Can you lay out every line of the records below as a JSON list of strings, one string per line, with blank lines left out?
━━ RECORD EXCERPTS
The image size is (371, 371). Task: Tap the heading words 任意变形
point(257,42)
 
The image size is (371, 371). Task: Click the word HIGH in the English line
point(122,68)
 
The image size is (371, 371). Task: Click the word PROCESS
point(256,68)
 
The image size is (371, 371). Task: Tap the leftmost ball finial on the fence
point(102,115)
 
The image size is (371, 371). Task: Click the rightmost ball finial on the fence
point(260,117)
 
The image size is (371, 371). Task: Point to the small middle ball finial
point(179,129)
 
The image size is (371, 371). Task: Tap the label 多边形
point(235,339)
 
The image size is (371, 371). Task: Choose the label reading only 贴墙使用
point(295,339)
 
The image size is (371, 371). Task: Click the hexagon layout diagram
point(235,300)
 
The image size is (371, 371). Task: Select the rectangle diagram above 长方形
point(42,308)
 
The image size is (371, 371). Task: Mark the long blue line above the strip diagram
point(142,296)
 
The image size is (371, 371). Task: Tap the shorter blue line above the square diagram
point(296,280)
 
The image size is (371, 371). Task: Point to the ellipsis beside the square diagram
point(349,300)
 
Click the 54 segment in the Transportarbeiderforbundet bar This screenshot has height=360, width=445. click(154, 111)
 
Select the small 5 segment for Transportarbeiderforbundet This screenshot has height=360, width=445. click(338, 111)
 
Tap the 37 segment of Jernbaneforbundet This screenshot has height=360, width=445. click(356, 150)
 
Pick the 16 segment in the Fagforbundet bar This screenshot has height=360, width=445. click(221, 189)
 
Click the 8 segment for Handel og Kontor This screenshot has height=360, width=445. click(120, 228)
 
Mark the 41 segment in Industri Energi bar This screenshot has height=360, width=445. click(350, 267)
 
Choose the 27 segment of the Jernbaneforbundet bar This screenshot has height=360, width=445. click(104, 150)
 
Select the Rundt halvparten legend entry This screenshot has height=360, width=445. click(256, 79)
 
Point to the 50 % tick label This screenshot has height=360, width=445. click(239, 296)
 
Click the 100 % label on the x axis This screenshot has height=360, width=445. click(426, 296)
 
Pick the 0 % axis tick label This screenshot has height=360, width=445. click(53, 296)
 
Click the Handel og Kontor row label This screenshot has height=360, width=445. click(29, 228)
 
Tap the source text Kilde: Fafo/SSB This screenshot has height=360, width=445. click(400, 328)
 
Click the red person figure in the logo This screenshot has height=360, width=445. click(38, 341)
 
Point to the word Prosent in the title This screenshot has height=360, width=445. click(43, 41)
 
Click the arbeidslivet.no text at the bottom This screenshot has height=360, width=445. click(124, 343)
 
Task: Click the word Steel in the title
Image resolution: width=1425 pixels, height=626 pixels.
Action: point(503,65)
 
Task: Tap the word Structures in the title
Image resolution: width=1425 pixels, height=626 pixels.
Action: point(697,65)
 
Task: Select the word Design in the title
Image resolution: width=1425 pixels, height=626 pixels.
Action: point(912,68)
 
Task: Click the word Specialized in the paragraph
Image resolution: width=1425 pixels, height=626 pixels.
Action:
━━━━
= THE COMPLETED TASK =
[
  "The image size is (371, 371). Task: Tap the heading words 任意变形",
  "point(257,42)",
  "The image size is (371, 371). Task: Click the word HIGH in the English line",
  "point(122,68)",
  "The image size is (371, 371). Task: Click the word PROCESS",
  "point(256,68)",
  "The image size is (371, 371). Task: Tap the leftmost ball finial on the fence",
  "point(102,115)",
  "The image size is (371, 371). Task: Click the rightmost ball finial on the fence",
  "point(260,117)",
  "The image size is (371, 371). Task: Point to the small middle ball finial",
  "point(179,129)",
  "The image size is (371, 371). Task: Tap the label 多边形",
  "point(235,339)",
  "The image size is (371, 371). Task: Choose the label reading only 贴墙使用",
  "point(295,339)",
  "The image size is (371, 371). Task: Click the hexagon layout diagram",
  "point(235,300)",
  "The image size is (371, 371). Task: Select the rectangle diagram above 长方形",
  "point(42,308)",
  "The image size is (371, 371). Task: Mark the long blue line above the strip diagram",
  "point(142,296)",
  "The image size is (371, 371). Task: Tap the shorter blue line above the square diagram",
  "point(296,280)",
  "The image size is (371, 371). Task: Point to the ellipsis beside the square diagram",
  "point(349,300)",
  "Click the 54 segment in the Transportarbeiderforbundet bar This screenshot has height=360, width=445. click(154, 111)",
  "Select the small 5 segment for Transportarbeiderforbundet This screenshot has height=360, width=445. click(338, 111)",
  "Tap the 37 segment of Jernbaneforbundet This screenshot has height=360, width=445. click(356, 150)",
  "Pick the 16 segment in the Fagforbundet bar This screenshot has height=360, width=445. click(221, 189)",
  "Click the 8 segment for Handel og Kontor This screenshot has height=360, width=445. click(120, 228)",
  "Mark the 41 segment in Industri Energi bar This screenshot has height=360, width=445. click(350, 267)",
  "Choose the 27 segment of the Jernbaneforbundet bar This screenshot has height=360, width=445. click(104, 150)",
  "Select the Rundt halvparten legend entry This screenshot has height=360, width=445. click(256, 79)",
  "Point to the 50 % tick label This screenshot has height=360, width=445. click(239, 296)",
  "Click the 100 % label on the x axis This screenshot has height=360, width=445. click(426, 296)",
  "Pick the 0 % axis tick label This screenshot has height=360, width=445. click(53, 296)",
  "Click the Handel og Kontor row label This screenshot has height=360, width=445. click(29, 228)",
  "Tap the source text Kilde: Fafo/SSB This screenshot has height=360, width=445. click(400, 328)",
  "Click the red person figure in the logo This screenshot has height=360, width=445. click(38, 341)",
  "Point to the word Prosent in the title This screenshot has height=360, width=445. click(43, 41)",
  "Click the arbeidslivet.no text at the bottom This screenshot has height=360, width=445. click(124, 343)",
  "Task: Click the word Steel in the title",
  "Image resolution: width=1425 pixels, height=626 pixels.",
  "Action: point(503,65)",
  "Task: Tap the word Structures in the title",
  "Image resolution: width=1425 pixels, height=626 pixels.",
  "Action: point(697,65)",
  "Task: Select the word Design in the title",
  "Image resolution: width=1425 pixels, height=626 pixels.",
  "Action: point(912,68)",
  "Task: Click the word Specialized in the paragraph",
  "Image resolution: width=1425 pixels, height=626 pixels.",
  "Action:"
]